**Task requirements:**
Format every line of the entries below as a Markdown table with two columns, Row for the line number and Line for the text, and skip any blank lines. Leave the pictures out of the table.

**Available records:**
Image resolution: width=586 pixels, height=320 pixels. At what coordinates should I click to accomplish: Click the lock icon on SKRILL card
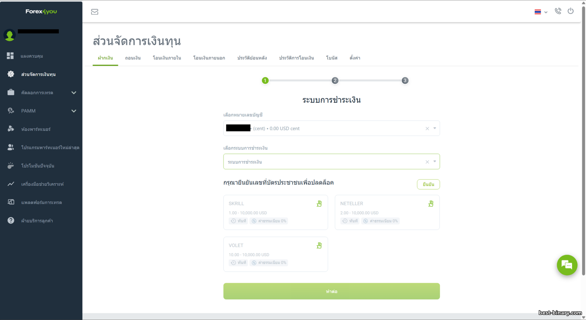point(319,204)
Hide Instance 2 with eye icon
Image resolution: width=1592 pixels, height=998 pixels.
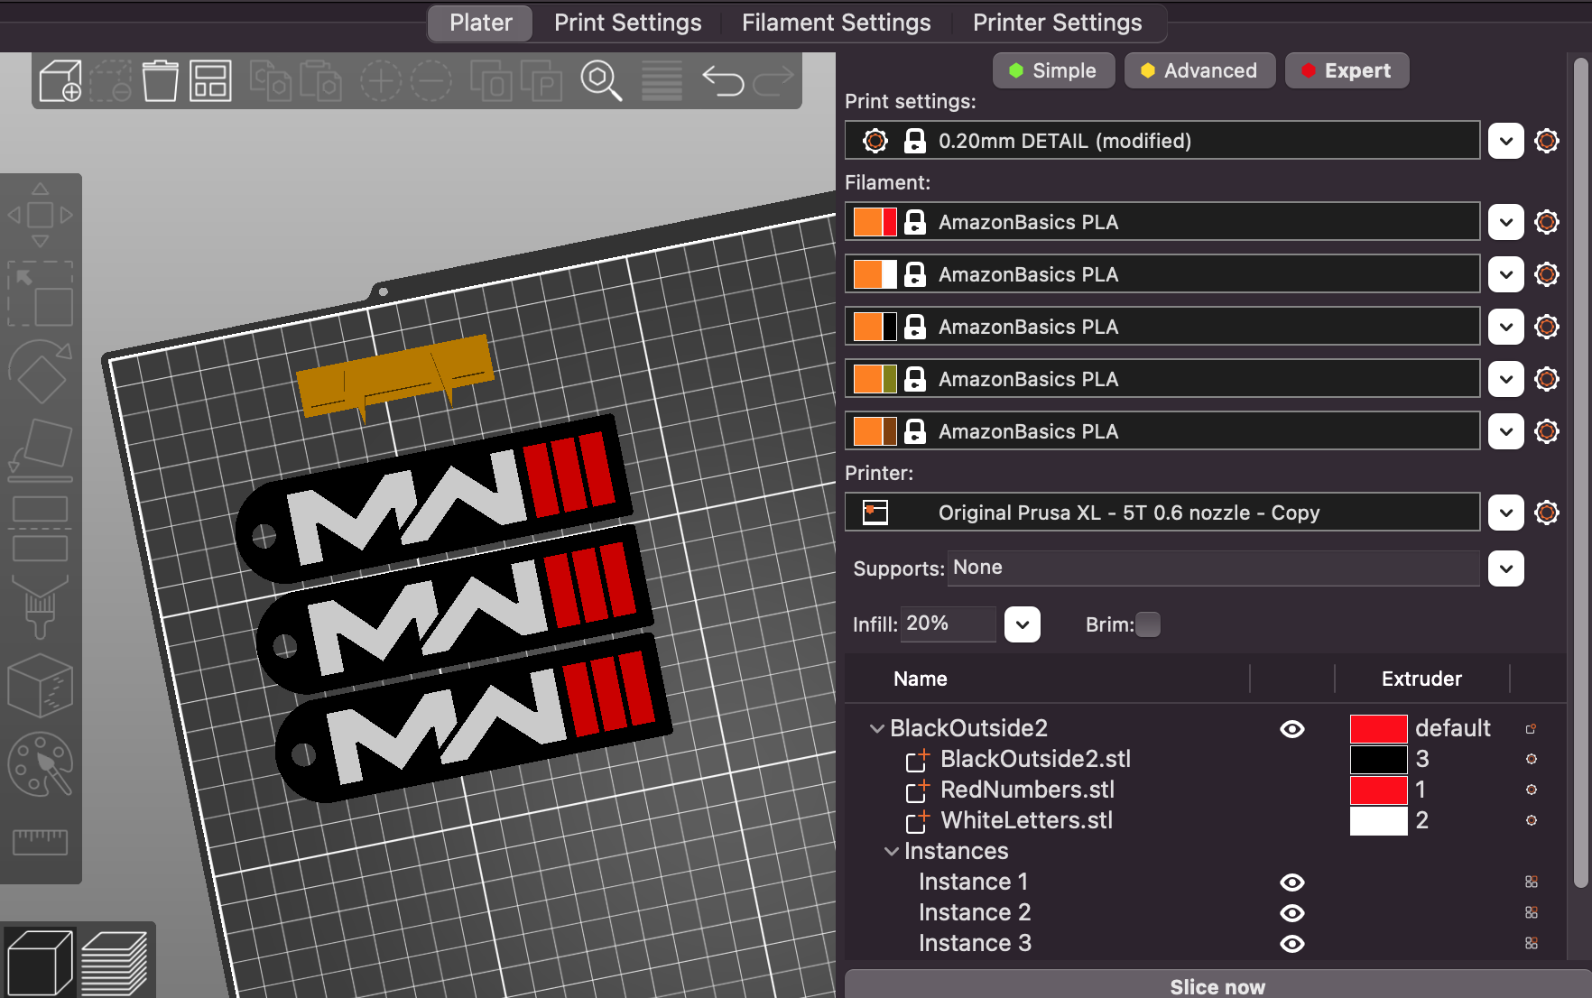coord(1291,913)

**Result of the exercise:**
| Row | Line |
|---|---|
| 1 | Image resolution: width=586 pixels, height=320 pixels. At what coordinates should I click to accomplish: Click the lock icon on SKRILL card |
| 2 | point(319,204) |
| 3 | Hide Instance 2 with eye icon |
| 4 | Image resolution: width=1592 pixels, height=998 pixels. |
| 5 | coord(1291,913) |